The START pilot program was initiated by the U.S. FDA in September 2023 to accelerate the development of novel treatments addressing unmet medical needs in rare diseases, with an initial selection of up to seven novel treatments, three by the Center for Drug Evaluation and Research (CDER) and four by the Center for Biologics Evaluation and Research (CBER). The milestone-driven initiative is intended to help the progression to pivotal clinical studies or pre-BLA/NDA meeting stages by enhancing communications between manufacturers and the U.S. FDA. Selected manufacturers will benefit from rapid, ad-hoc U.S. FDA interactions to support clinical development, such as study design, patient population, and statistical methods, beyond standard formal meetings. The program is designed to generate high-quality, reliable data to support marketing approvals, ensuring promising treatments advance efficiently through regulatory milestones.

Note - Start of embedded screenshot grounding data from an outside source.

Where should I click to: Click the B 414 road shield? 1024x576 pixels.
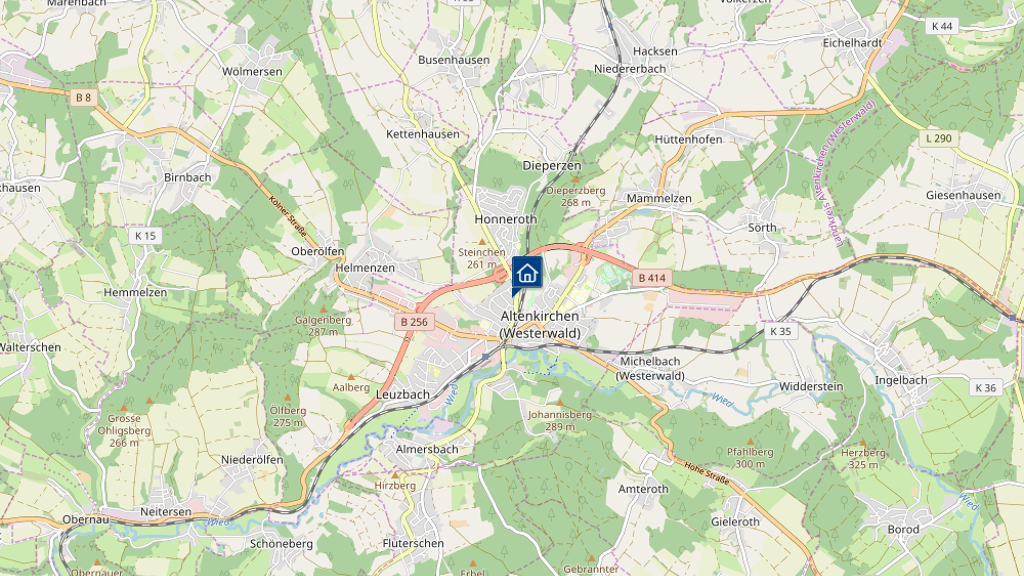[x=652, y=278]
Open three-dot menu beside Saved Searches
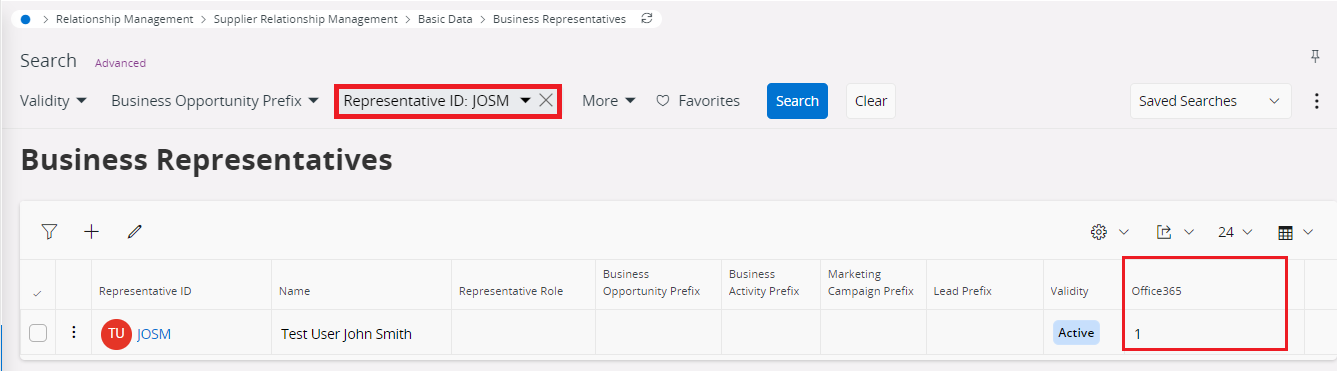Screen dimensions: 1337x371 [x=1317, y=101]
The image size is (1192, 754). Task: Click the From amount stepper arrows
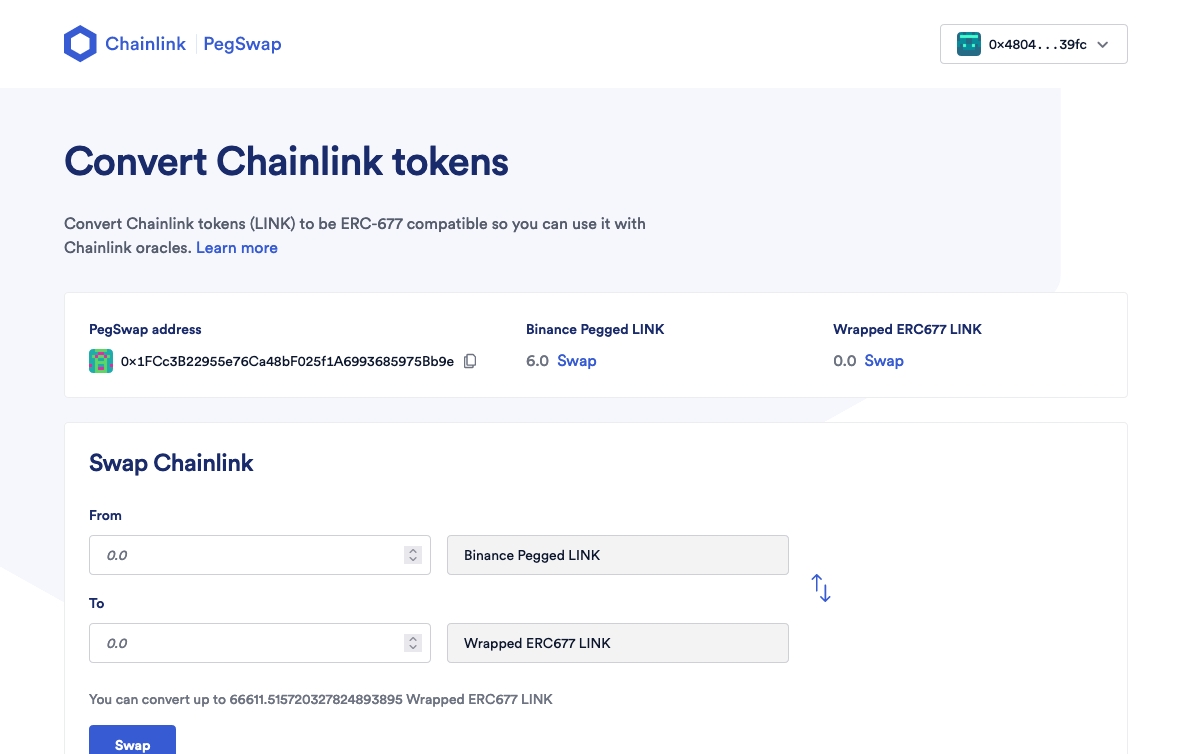coord(413,555)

MMA is a rare, life-threatening, inherited metabolic disorder that is most commonly (approximately 60% of cases) caused by a deficiency in the mitochondrial enzyme MUT. This deficiency can lead to metabolic crises due to a toxic buildup of acids in the body, progressing into multi-organ disease. As a result, MMA is associated with significant mortality and morbidity, and there are no approved therapies. Standard of care includes dietary and palliative measures. Currently, liver or combined liver and kidney transplants are the only effective treatments.

mRNA-3705 is being investigated in a Phase 1/2 study, called the "Landmark study," an adaptive, open-label study designed to evaluate the safety and tolerability of the investigational therapeutic administered via intravenous infusion in patients one year and older with isolated MMA due to methylmalonyl-CoA mutase (hMUT) deficiency.